> **WHAT YOU SHOULD DO**: Print the line that contains "Select the ZIP | 758 MB label" and every line after it through the last line of the records below, exactly as written and nothing else.

> **MATERIALS PROVIDED**:
===

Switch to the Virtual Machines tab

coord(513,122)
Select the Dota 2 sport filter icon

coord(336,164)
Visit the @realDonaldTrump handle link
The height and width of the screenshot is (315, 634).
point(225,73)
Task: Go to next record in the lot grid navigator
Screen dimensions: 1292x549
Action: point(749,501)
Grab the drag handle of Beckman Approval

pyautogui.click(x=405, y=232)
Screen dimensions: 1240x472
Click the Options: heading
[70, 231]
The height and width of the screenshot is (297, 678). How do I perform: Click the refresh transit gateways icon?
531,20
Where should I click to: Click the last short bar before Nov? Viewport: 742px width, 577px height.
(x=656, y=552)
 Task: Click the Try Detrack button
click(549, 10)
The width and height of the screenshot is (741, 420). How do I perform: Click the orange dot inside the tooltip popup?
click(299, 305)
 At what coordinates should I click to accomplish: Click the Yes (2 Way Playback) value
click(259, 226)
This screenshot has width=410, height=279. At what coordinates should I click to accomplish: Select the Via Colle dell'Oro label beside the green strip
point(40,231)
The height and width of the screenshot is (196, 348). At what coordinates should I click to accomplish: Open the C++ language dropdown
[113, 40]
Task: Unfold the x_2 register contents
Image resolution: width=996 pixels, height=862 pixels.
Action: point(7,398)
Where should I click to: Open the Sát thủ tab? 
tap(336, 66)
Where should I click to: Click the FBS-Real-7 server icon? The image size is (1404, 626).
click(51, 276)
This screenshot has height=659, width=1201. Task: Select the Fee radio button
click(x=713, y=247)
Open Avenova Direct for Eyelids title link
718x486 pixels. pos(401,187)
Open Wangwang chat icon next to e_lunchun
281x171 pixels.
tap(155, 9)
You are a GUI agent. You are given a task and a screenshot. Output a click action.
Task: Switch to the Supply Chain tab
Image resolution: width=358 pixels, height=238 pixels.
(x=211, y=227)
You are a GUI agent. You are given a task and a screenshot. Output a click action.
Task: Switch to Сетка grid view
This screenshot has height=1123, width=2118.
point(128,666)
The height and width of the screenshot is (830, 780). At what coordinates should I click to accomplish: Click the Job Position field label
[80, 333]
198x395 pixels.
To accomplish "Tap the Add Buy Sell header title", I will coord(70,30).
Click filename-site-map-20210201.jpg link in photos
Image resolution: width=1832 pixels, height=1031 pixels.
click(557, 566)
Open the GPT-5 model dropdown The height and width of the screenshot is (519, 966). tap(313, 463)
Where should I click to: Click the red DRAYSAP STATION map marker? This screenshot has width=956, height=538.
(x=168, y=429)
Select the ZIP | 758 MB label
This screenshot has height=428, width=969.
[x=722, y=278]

===

> **TASK SOLUTION**:
Select the ZIP | 758 MB label
This screenshot has height=428, width=969.
[x=722, y=278]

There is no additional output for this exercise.